On a final note, it is important to recognise the many benefits of mining, in order to place the potential risks in context. It has been recognised, for example, that various metals produced through mining are critical to the infrastructure build out necessary to support greater electrification, a step that is in turn necessary to facilitate renewable energy deployment to reduce greenhouse gas emissions and align with the goals of the Paris Agreement. Similarly, there are many historic mining districts with poor environmental conditions and no remaining responsible parties that can restore them, where the most viable path to environmental remediation may be a mine-to-remediate scenario that would have benefits for mining companies, the environment, local stakeholders and regulating governments alike.

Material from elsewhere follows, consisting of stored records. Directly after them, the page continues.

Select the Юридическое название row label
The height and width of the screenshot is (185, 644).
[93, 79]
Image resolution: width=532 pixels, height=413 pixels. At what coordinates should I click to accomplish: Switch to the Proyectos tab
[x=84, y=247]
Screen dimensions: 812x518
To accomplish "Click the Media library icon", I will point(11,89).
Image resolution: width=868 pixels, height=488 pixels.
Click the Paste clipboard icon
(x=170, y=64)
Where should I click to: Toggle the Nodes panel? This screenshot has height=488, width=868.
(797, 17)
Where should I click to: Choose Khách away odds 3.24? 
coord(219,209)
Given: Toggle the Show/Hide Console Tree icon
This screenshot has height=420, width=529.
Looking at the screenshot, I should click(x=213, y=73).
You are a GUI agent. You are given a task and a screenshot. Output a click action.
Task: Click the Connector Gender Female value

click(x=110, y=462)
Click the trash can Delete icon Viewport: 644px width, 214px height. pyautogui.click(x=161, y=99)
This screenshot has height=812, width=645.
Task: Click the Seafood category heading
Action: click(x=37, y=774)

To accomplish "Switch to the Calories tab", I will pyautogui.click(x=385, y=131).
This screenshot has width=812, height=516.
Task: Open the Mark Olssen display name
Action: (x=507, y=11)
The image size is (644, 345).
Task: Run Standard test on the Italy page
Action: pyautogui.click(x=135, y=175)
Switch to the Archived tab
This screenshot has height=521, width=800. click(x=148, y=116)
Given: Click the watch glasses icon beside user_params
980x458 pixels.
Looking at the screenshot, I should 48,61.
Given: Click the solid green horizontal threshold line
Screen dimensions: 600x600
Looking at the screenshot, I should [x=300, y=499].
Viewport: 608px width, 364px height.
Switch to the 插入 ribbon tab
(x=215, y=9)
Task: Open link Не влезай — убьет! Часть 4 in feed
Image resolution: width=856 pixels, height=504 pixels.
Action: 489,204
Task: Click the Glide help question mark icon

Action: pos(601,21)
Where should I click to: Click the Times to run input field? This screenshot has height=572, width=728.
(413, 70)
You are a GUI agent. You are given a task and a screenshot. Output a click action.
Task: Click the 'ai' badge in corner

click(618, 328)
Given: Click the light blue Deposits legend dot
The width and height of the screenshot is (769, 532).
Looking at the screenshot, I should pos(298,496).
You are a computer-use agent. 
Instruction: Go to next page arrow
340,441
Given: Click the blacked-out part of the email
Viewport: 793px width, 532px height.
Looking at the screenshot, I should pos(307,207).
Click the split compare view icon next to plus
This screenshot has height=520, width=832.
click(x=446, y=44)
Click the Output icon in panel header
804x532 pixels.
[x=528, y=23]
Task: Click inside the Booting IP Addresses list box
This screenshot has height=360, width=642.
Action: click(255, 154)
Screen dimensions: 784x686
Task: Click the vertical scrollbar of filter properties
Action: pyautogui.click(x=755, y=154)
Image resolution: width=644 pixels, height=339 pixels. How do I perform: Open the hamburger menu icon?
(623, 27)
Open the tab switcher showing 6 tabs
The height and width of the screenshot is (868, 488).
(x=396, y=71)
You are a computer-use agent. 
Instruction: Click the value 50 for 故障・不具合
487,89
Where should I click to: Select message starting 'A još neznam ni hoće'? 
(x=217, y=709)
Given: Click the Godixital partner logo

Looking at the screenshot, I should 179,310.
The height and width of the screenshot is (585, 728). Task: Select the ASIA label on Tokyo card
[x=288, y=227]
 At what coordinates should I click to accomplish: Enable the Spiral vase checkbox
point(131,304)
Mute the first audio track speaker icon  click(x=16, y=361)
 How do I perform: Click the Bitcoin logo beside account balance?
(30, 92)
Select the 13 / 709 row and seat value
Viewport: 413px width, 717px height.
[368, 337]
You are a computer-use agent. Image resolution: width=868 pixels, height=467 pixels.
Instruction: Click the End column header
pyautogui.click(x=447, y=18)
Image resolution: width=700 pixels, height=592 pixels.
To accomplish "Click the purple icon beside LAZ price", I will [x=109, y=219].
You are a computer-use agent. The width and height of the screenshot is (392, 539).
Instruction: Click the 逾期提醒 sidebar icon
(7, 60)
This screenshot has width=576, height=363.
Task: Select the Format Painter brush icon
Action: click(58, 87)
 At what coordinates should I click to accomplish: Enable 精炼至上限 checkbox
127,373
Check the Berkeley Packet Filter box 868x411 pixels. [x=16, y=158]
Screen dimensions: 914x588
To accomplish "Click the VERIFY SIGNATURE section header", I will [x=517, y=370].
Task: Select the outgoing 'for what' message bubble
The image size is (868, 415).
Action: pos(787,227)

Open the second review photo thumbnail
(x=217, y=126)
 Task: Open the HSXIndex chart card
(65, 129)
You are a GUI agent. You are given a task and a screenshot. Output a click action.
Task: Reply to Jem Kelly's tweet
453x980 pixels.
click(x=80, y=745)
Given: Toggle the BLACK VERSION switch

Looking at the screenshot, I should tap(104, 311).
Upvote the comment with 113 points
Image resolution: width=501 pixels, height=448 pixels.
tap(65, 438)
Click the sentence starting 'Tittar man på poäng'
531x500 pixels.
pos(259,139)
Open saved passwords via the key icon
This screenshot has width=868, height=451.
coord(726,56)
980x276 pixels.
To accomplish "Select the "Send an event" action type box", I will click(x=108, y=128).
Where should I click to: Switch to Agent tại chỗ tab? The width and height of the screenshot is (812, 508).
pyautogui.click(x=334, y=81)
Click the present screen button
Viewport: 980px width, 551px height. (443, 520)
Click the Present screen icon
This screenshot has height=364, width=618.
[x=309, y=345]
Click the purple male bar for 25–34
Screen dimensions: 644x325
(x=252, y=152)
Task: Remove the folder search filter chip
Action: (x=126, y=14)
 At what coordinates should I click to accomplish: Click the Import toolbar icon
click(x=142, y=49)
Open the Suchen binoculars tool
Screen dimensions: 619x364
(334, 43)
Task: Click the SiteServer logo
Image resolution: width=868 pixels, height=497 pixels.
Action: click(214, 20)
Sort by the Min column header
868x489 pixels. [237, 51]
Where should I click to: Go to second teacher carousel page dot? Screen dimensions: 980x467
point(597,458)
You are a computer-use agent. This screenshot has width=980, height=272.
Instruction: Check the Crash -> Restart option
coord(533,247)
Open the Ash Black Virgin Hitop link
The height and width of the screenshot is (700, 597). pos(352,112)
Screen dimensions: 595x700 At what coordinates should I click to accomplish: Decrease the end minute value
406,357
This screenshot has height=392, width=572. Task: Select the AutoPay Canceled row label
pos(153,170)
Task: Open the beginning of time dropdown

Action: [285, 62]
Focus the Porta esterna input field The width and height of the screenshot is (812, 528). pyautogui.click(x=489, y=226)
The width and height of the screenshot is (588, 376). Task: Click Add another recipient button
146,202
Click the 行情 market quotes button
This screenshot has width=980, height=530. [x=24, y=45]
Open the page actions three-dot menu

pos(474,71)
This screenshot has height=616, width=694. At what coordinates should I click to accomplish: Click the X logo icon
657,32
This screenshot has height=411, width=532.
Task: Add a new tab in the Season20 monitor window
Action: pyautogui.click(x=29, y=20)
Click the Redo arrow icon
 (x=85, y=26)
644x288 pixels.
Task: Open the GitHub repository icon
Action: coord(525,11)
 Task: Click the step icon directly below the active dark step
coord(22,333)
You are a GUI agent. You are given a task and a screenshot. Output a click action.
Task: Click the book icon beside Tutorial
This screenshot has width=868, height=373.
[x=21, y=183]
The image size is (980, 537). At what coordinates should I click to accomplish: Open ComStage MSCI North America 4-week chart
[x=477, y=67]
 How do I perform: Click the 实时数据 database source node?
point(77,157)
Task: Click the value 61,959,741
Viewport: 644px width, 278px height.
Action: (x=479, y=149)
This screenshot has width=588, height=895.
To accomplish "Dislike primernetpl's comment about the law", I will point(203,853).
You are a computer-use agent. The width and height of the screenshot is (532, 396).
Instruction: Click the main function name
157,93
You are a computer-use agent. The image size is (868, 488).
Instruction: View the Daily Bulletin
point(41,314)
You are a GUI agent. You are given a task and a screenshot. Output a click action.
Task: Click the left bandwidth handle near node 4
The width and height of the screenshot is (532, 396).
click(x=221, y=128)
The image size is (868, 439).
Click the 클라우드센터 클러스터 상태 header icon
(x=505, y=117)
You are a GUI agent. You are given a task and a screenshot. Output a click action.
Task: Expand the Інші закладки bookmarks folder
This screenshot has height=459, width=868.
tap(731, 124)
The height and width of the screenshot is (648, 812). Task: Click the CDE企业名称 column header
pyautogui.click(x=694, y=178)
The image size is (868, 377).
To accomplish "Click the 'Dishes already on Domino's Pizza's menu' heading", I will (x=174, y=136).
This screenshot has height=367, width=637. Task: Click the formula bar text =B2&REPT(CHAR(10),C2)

While this consideration in no way justifies deviations from necessary tailings facility safety and reclamation practices, it is important to ensure that this side of the equation is also placed before stakeholders evaluating mining policy decisions – whether regulating governments or financial institutions making investment decisions – to ensure a balanced consideration of these important issues. In short, metals are still essential to achieving many laudable social welfare goals, and without mining those metals will not be available. Lawyers can play an important role in ensuring this is not overlooked as the industry moves to better practices.